A friend of mine called me yesterday and told me a lot of things about what's going on with her love life right now... for some people they might say that this question is a li'l bit mushy.... but to those who are having problems in lovelife and can relate to this question then you are free to leave a comment...
8 comments:
I think I would really try to analyze why I was no longer in love, decide if I could make it work (do I have enough time and emotion invested in making it work) and then talk with my partner in a diplomatic way, in an effort to fix the problem.
Of course love is a two-way street. What is your partner thinking? Communication is always the key, I think, to an open, rewarding relationship.
I think there's another question hidden here, and that's whether it was really love to begin with. That's the hard part for me from personal experience. People trick themselves into love all the time. And it's true that no matter what you do, there will be hurt involved. Staying and not truly loving hurts both parties.
If you are really no longer love, then you're not only hurting yourself but you're hurting the other person in the long run by staying. If you really are no longer in love there is nothing more to do but end things. If you're not sure... then it doesn't matter if it is love because there's something big enough missing that it's not the right love for you. I know it's never that black and white, but I'm an outsider looking in... so I can be so black & white about it.
I have to agree with Franscud here. If they just woke up and suddenly were not in love, I think the real question is whether the person ever was in love. I don't believe you can just fall out of real love so easily.
I also agree with the other comments, as in a situation like that you will definitely want to analyze it, decide if you can and want to try to fix the problem. From my experience, there is usually something that changed to make this sudden realization happen and it can be fixed, if talked about it.

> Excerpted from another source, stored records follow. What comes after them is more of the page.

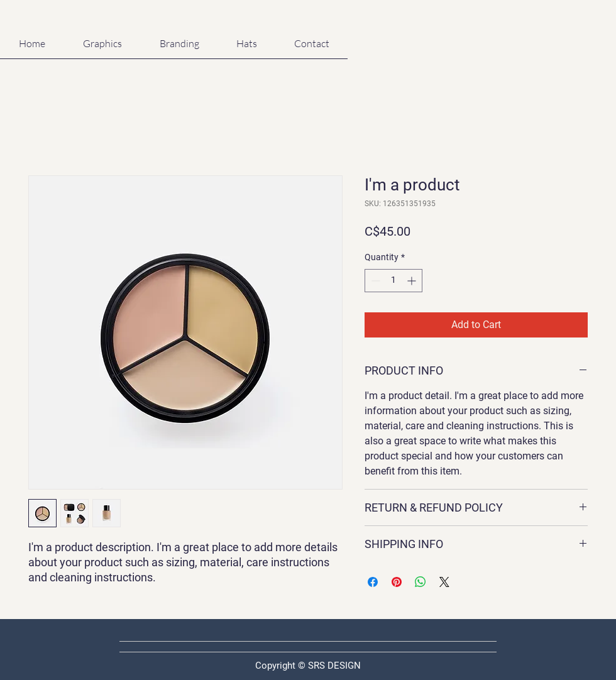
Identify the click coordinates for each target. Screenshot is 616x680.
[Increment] (412, 280)
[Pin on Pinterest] (397, 582)
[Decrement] (374, 280)
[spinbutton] (393, 280)
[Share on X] (444, 582)
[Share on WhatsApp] (421, 582)
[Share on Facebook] (373, 582)
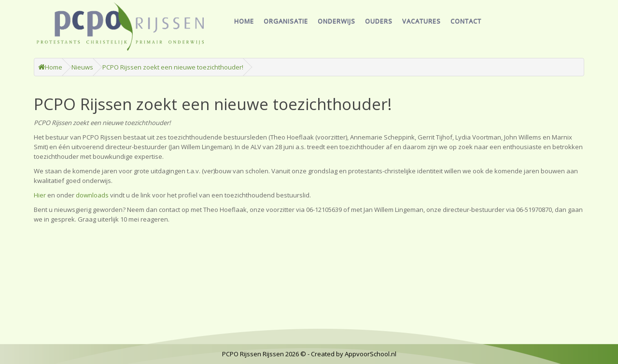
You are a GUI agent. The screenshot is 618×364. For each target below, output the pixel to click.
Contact (466, 21)
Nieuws (82, 67)
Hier (40, 195)
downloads (92, 195)
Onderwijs (337, 21)
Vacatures (421, 21)
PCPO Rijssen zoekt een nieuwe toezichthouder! (173, 67)
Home (244, 21)
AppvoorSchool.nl (370, 354)
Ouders (379, 21)
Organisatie (286, 21)
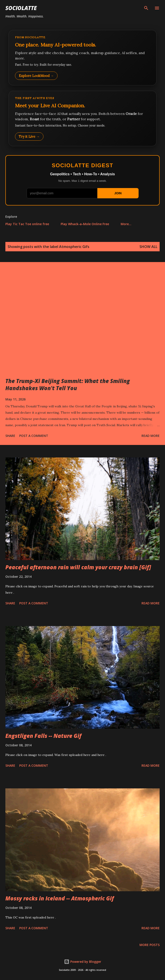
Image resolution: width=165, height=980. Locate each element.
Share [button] (10, 436)
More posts (149, 945)
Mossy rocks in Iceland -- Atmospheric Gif (59, 898)
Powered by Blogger (83, 961)
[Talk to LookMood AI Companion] (82, 118)
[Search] (146, 8)
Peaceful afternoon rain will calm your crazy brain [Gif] (78, 567)
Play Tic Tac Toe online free (27, 224)
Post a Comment (34, 436)
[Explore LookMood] (82, 58)
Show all (148, 247)
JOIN (118, 193)
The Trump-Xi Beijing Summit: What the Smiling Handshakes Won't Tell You (67, 384)
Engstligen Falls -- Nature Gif (43, 736)
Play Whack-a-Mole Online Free (85, 224)
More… (126, 224)
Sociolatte (21, 8)
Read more (151, 436)
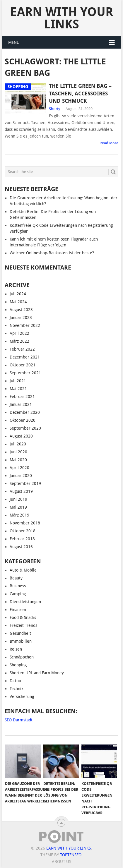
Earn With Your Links (61, 18)
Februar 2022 (22, 349)
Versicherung (22, 696)
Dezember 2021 (25, 357)
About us (61, 862)
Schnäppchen (22, 657)
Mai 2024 (18, 302)
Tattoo (16, 681)
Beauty (16, 578)
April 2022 (20, 333)
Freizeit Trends (23, 625)
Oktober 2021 (23, 365)
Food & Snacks (23, 618)
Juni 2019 (19, 499)
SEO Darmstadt (19, 720)
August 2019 (21, 491)
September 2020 (25, 428)
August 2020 (21, 436)
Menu (14, 42)
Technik (17, 689)
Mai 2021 (18, 389)
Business (18, 586)
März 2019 (20, 515)
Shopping (18, 665)
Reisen (16, 649)
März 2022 (20, 341)
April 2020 (20, 468)
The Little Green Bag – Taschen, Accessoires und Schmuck (80, 93)
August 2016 (21, 547)
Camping (18, 594)
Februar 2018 (22, 539)
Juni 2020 (19, 452)
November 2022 (25, 326)
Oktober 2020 (23, 420)
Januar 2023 (21, 317)
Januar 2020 (21, 475)
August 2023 (21, 310)
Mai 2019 (18, 507)
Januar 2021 (21, 404)
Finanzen (18, 610)
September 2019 (25, 484)
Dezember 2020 (25, 412)
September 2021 (25, 373)
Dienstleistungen (25, 602)
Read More (109, 143)
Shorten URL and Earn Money (37, 673)
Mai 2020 (18, 460)
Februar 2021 (22, 397)
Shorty (54, 108)
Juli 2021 (18, 381)
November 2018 (25, 523)
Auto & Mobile (23, 570)
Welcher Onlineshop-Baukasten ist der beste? (52, 253)
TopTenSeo (71, 855)
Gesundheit (20, 633)
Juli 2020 (18, 444)
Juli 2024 (18, 294)
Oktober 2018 (23, 531)
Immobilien (21, 641)
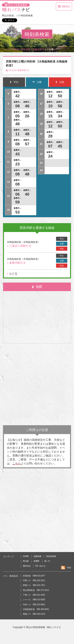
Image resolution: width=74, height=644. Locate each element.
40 (27, 194)
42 (17, 96)
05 (17, 116)
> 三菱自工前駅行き (19, 246)
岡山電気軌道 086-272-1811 (36, 590)
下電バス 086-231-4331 (34, 595)
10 (50, 106)
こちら (17, 463)
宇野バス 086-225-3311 (34, 580)
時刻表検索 (51, 556)
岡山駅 (26, 561)
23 (17, 164)
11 (17, 134)
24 (50, 156)
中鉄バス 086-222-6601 (34, 604)
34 (60, 116)
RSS (69, 568)
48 (17, 124)
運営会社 (27, 566)
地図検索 (37, 556)
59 (17, 202)
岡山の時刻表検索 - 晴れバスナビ (44, 627)
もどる (12, 274)
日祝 (61, 248)
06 (17, 194)
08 (17, 106)
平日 (61, 239)
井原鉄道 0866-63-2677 (34, 576)
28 (50, 136)
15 (50, 116)
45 (60, 146)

I'd tell the person and get the ball in his court. I'll observe if he tries to win my love back or he does nothing about it.
First of all, it could be a passing moment.. Someone said once that there are times when you feel like you're just not in love anymore and then there are times when you fall in love all over again. So while one day you might wake up and feel that you no longer love that person, you have to wonder..will there come a time that you get that first love crush feeling again? Or is it really over? As for staying with someone to keep from hurting them, that won't work. In the long run, staying will only hurt them more. Why not set them free to find their own real true love?

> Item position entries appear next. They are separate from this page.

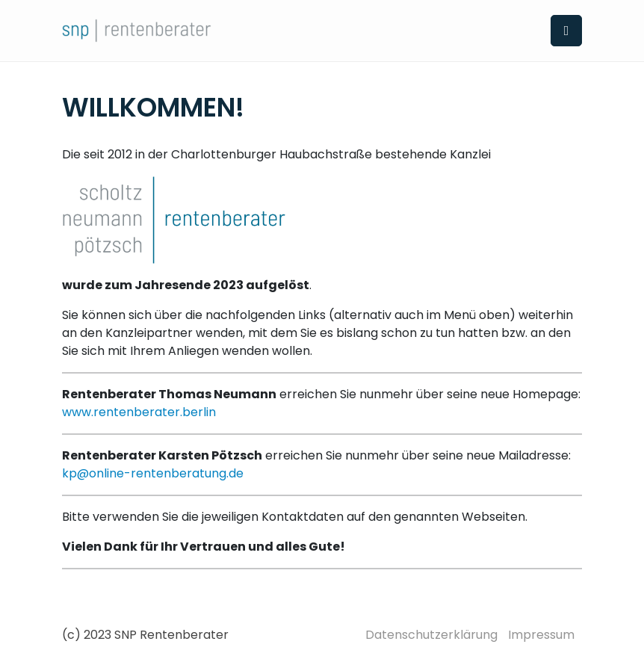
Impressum (541, 634)
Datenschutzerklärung (431, 634)
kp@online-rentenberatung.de (152, 473)
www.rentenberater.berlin (139, 412)
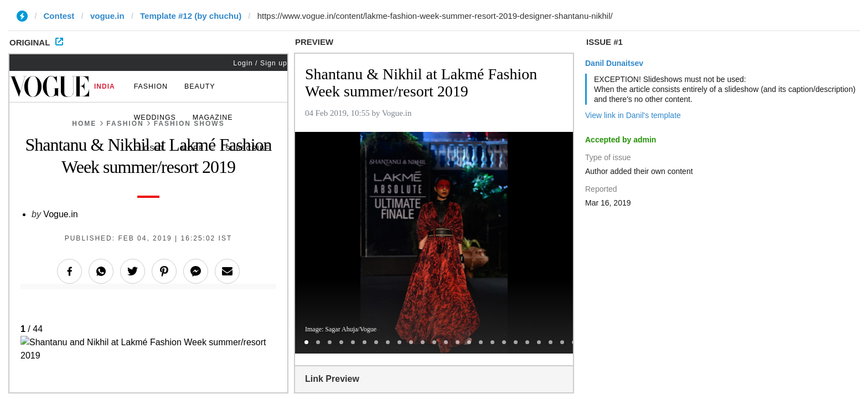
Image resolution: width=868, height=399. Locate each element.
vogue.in (107, 16)
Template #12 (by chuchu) (190, 16)
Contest (59, 16)
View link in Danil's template (633, 115)
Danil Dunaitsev (614, 63)
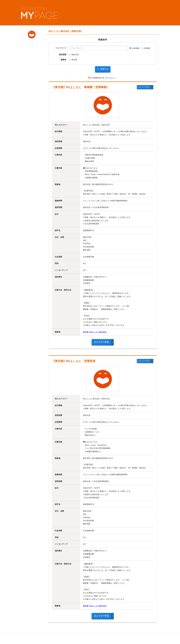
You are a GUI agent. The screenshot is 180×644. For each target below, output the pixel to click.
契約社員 (74, 54)
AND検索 (134, 48)
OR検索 (146, 48)
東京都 (73, 60)
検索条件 (103, 40)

If this was is a marriage, I would suggest counseling before walking away. Marriage is to be taken seriously. At any rate, think it totally through.

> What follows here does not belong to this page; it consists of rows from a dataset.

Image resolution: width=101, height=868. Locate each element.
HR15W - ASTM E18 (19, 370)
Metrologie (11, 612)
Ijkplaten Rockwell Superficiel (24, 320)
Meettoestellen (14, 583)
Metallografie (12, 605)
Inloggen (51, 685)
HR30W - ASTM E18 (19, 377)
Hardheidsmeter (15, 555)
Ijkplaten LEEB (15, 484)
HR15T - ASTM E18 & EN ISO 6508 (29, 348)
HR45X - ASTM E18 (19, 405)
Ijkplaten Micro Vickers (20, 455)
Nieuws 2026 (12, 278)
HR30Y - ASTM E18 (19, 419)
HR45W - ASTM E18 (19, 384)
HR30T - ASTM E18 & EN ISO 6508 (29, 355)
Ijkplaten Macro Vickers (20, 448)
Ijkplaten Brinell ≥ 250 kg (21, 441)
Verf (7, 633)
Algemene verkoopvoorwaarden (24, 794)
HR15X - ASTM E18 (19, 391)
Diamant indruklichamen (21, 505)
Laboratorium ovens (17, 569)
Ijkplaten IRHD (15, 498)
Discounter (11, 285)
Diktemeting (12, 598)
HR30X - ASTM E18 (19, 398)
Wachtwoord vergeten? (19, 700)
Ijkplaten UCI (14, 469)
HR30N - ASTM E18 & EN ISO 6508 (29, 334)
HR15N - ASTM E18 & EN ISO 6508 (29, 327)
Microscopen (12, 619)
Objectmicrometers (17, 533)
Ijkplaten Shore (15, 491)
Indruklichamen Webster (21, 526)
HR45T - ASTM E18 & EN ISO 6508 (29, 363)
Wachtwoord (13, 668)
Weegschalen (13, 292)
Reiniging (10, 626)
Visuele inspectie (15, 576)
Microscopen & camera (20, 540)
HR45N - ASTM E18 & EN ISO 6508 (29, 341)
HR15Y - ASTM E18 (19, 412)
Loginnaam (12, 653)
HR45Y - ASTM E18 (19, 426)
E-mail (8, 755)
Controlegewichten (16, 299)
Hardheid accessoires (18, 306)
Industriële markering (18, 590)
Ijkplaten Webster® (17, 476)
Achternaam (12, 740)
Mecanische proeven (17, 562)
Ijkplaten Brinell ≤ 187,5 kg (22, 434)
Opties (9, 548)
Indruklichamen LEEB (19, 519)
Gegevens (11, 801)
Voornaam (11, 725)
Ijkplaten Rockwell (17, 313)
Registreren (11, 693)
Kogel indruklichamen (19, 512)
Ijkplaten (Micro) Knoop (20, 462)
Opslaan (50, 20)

My husband hurt me for five months then woke up one morning and asked me if I was happy. He had not spoken to me for five months. I wasn't happy. I asked for a divorce cause it turns out he didn't want to be the bad guy. These days I never stay with anyone or anything that does not totally want me and when I leave I never look back. I don't date much, I avoid giving second chances and being alone is a trade off for never going through 5 months of complete hell again.
Love really is a tricky thing. Our society tends to use it rather loosely, and (many times) unfortunately, society is a part of everyone.
But to answer your question... I would not stay. You only have one life - why would you choose to be miserable during it?